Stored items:
_ _ _ _

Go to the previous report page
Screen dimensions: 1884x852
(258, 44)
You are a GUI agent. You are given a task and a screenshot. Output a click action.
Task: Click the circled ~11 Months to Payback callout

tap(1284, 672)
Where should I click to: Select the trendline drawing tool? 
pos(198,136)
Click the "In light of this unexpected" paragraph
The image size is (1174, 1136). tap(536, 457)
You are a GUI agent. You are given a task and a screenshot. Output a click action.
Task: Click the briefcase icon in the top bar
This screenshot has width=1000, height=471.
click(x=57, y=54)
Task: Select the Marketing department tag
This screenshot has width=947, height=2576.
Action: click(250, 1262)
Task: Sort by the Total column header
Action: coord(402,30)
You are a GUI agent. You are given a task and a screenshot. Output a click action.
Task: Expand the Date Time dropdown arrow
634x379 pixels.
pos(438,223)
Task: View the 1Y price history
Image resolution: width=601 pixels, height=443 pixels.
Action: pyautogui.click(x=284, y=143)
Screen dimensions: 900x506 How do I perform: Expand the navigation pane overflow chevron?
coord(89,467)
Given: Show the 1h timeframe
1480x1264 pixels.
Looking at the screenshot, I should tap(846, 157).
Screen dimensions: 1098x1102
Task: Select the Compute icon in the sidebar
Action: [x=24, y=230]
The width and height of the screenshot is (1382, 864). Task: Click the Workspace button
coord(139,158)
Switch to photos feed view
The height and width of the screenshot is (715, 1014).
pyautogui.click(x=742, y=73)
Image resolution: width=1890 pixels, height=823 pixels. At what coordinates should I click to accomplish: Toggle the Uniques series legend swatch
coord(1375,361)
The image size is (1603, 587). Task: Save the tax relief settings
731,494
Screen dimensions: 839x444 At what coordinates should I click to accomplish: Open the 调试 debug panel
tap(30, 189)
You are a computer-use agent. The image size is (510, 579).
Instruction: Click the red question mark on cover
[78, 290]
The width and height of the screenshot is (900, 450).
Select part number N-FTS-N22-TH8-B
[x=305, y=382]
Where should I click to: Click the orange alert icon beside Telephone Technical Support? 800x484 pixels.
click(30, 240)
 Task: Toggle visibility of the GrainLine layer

_ _ _ _

WORK ITEM: Going from the line that has "Task: Select the Marketing department tag" through the last line of the entries, retype each line exactly as given and add nothing.

OUTPUT FOR THIS TASK:
Task: Select the Marketing department tag
This screenshot has width=947, height=2576.
Action: click(250, 1262)
Task: Sort by the Total column header
Action: coord(402,30)
You are a GUI agent. You are given a task and a screenshot. Output a click action.
Task: Expand the Date Time dropdown arrow
634x379 pixels.
pos(438,223)
Task: View the 1Y price history
Image resolution: width=601 pixels, height=443 pixels.
Action: pyautogui.click(x=284, y=143)
Screen dimensions: 900x506 How do I perform: Expand the navigation pane overflow chevron?
coord(89,467)
Given: Show the 1h timeframe
1480x1264 pixels.
Looking at the screenshot, I should tap(846, 157).
Screen dimensions: 1098x1102
Task: Select the Compute icon in the sidebar
Action: [x=24, y=230]
The width and height of the screenshot is (1382, 864). Task: Click the Workspace button
coord(139,158)
Switch to photos feed view
The height and width of the screenshot is (715, 1014).
pyautogui.click(x=742, y=73)
Image resolution: width=1890 pixels, height=823 pixels. At what coordinates should I click to accomplish: Toggle the Uniques series legend swatch
coord(1375,361)
The image size is (1603, 587). Task: Save the tax relief settings
731,494
Screen dimensions: 839x444 At what coordinates should I click to accomplish: Open the 调试 debug panel
tap(30, 189)
You are a computer-use agent. The image size is (510, 579).
Instruction: Click the red question mark on cover
[78, 290]
The width and height of the screenshot is (900, 450).
Select part number N-FTS-N22-TH8-B
[x=305, y=382]
Where should I click to: Click the orange alert icon beside Telephone Technical Support? 800x484 pixels.
click(30, 240)
 Task: Toggle visibility of the GrainLine layer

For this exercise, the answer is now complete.